Data for this exercise:
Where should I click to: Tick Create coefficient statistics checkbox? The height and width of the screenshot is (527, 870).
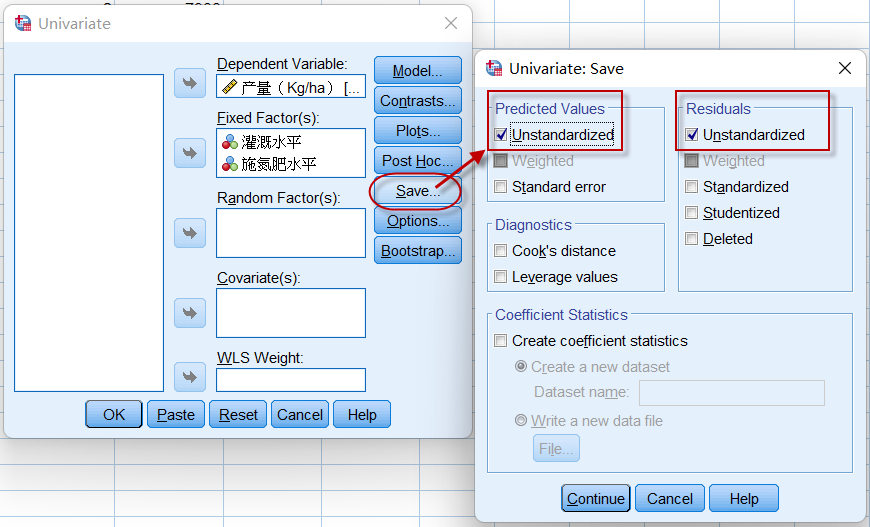[x=501, y=341]
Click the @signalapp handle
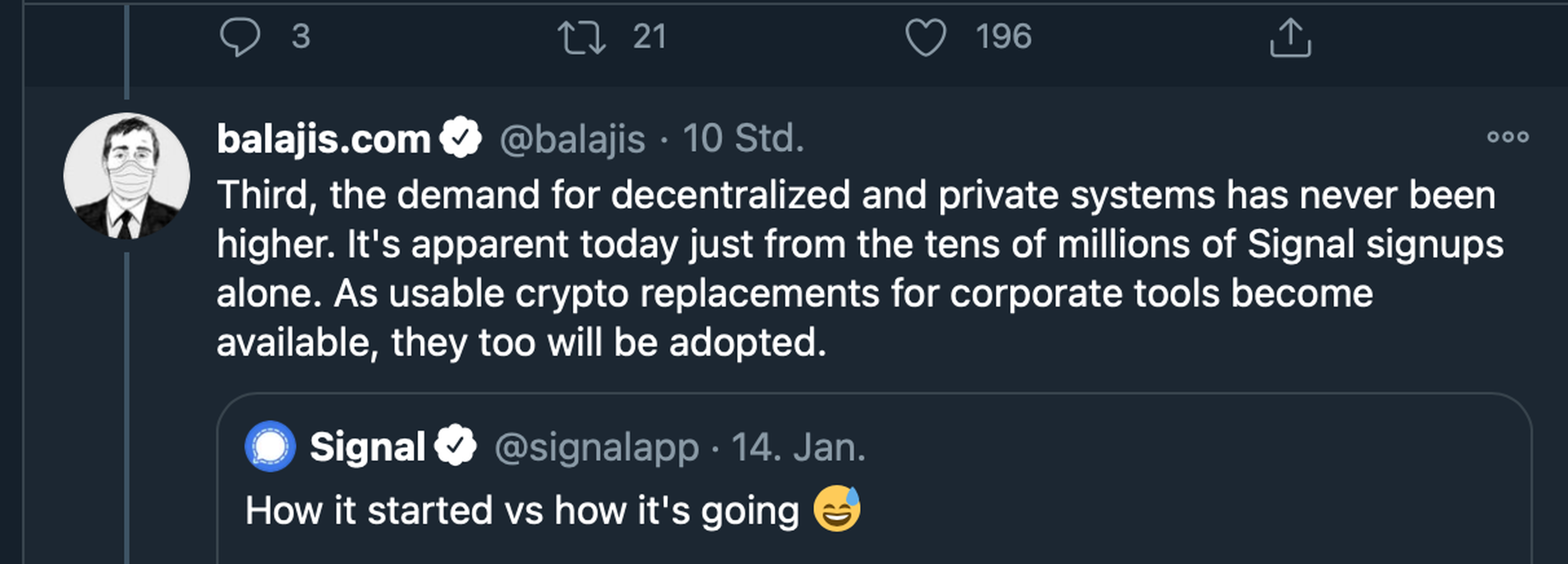The height and width of the screenshot is (564, 1568). coord(596,447)
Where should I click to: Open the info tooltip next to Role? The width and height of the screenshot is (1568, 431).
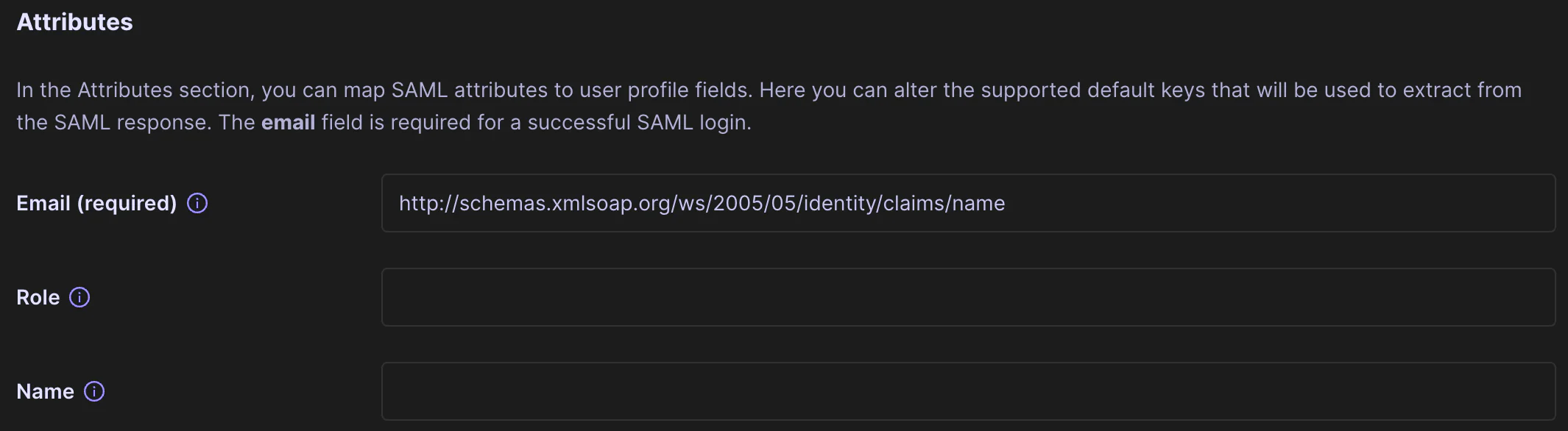[80, 297]
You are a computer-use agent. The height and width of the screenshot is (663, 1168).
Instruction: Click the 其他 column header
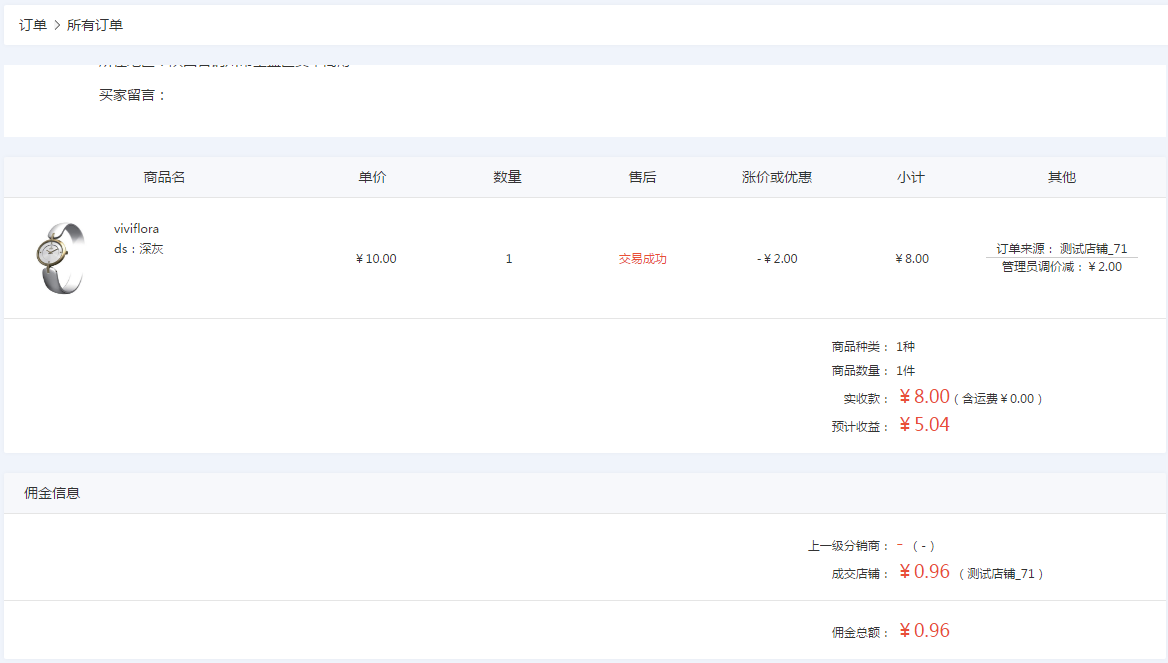point(1061,177)
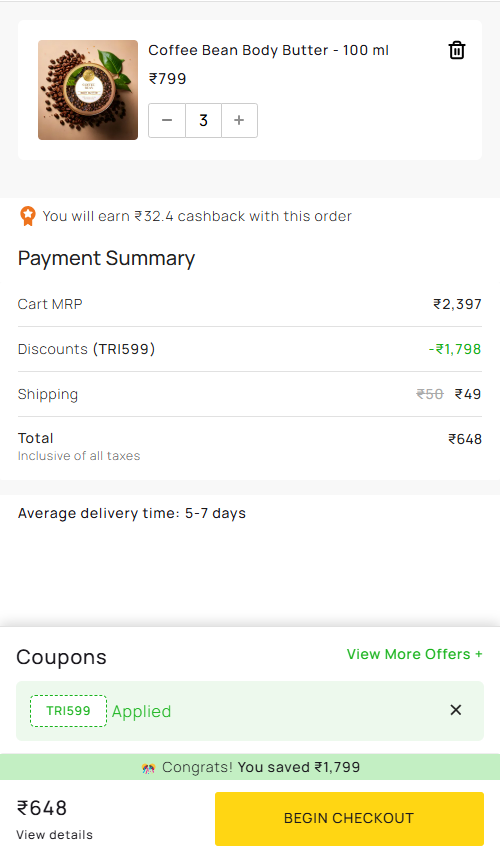
Task: Click the Coffee Bean Body Butter title
Action: tap(269, 50)
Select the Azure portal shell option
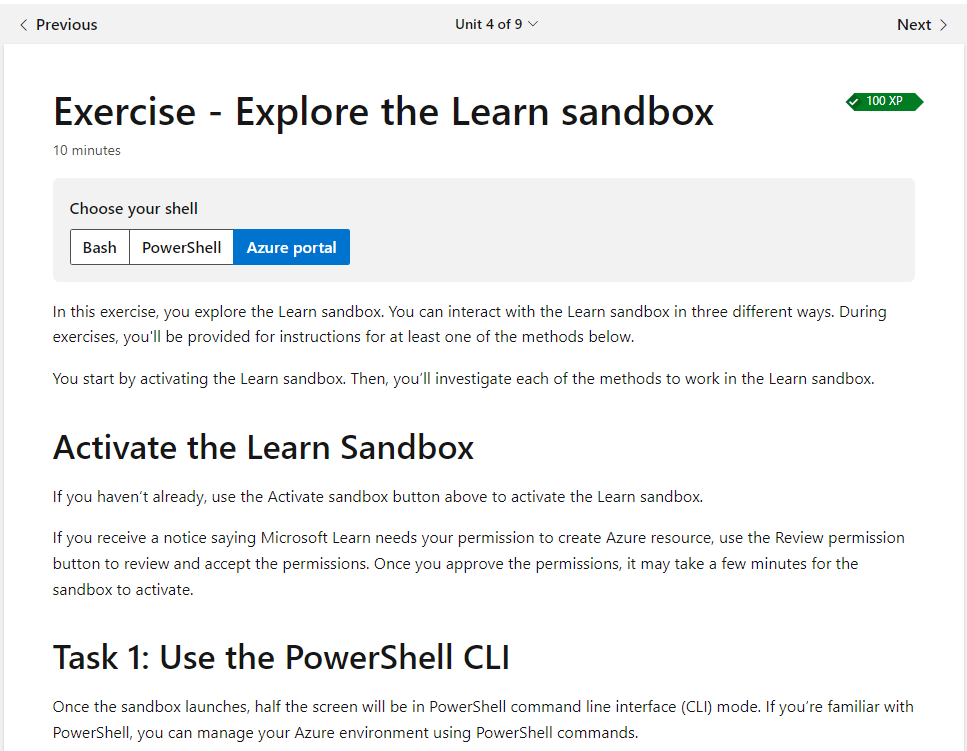Viewport: 967px width, 751px height. click(x=291, y=246)
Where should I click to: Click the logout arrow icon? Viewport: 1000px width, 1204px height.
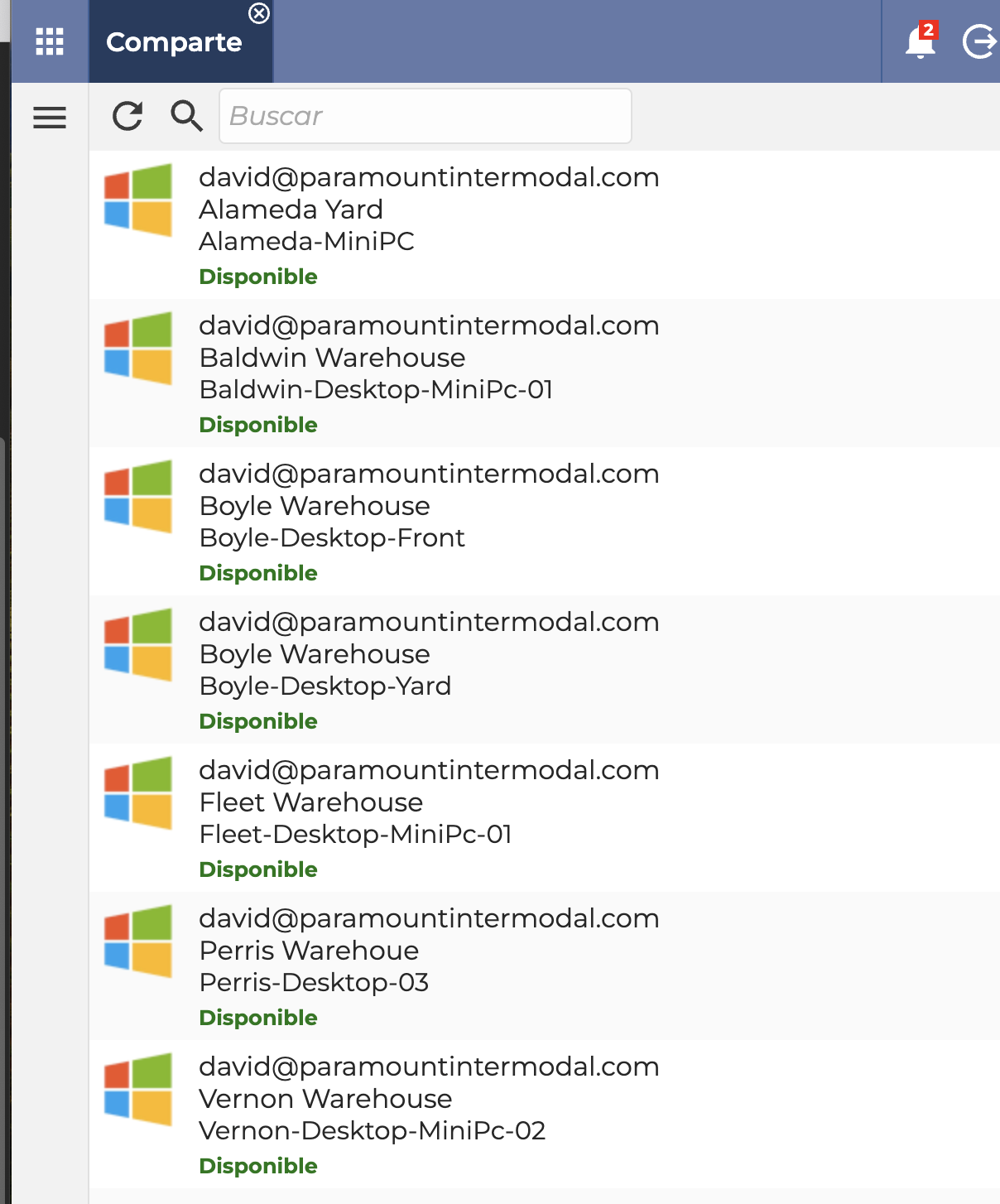click(x=980, y=41)
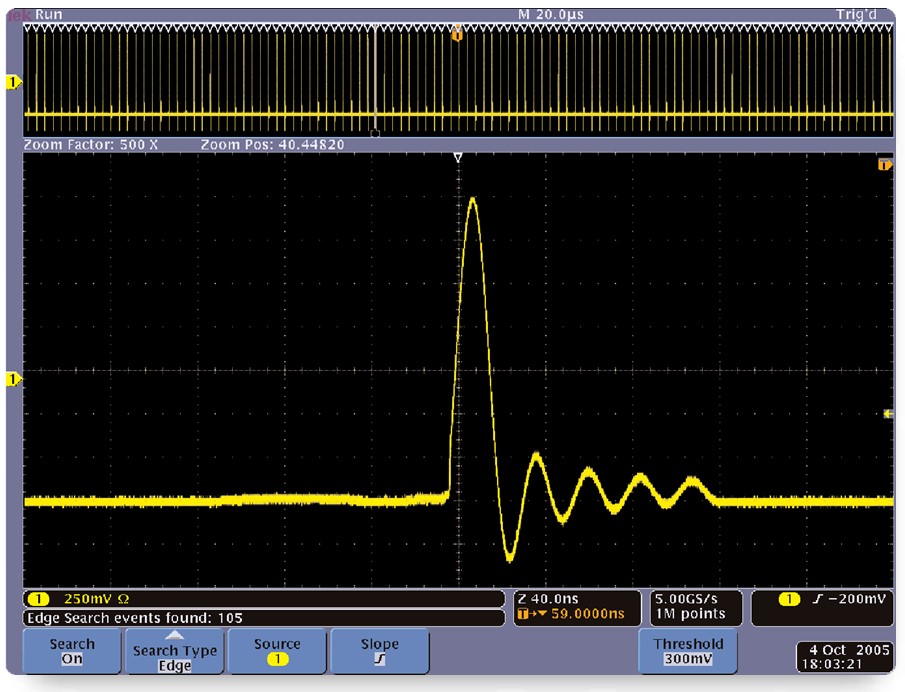Viewport: 905px width, 692px height.
Task: Click the Run status label
Action: 48,15
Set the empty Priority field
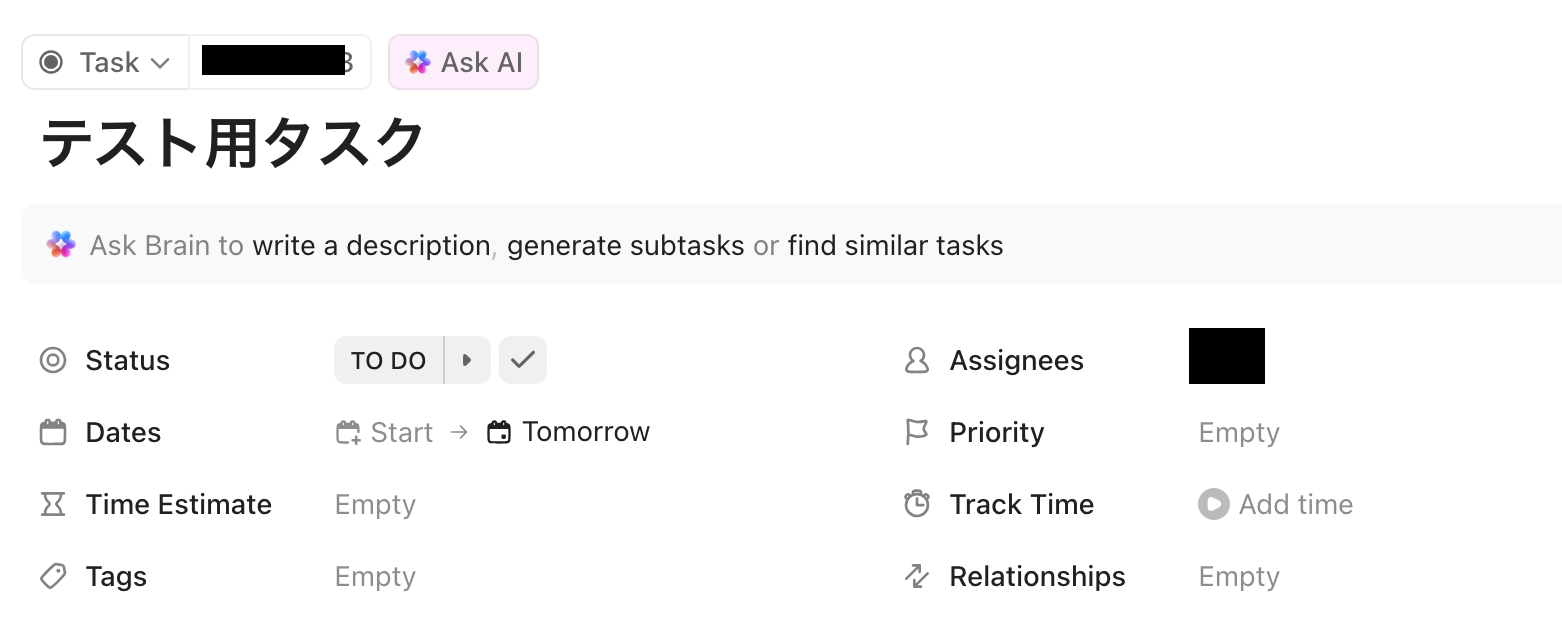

Activity:
With pictures omitted, copy exactly the lines from the one containing "Where should I click to: Click" through the final line of the listing, both included.

Written reply:
Where should I click to: Click the logout arrow icon? Viewport: 1000px width, 1204px height.
click(x=980, y=41)
Viewport: 905px width, 692px height.
Task: Click the Run status label
Action: 48,15
Set the empty Priority field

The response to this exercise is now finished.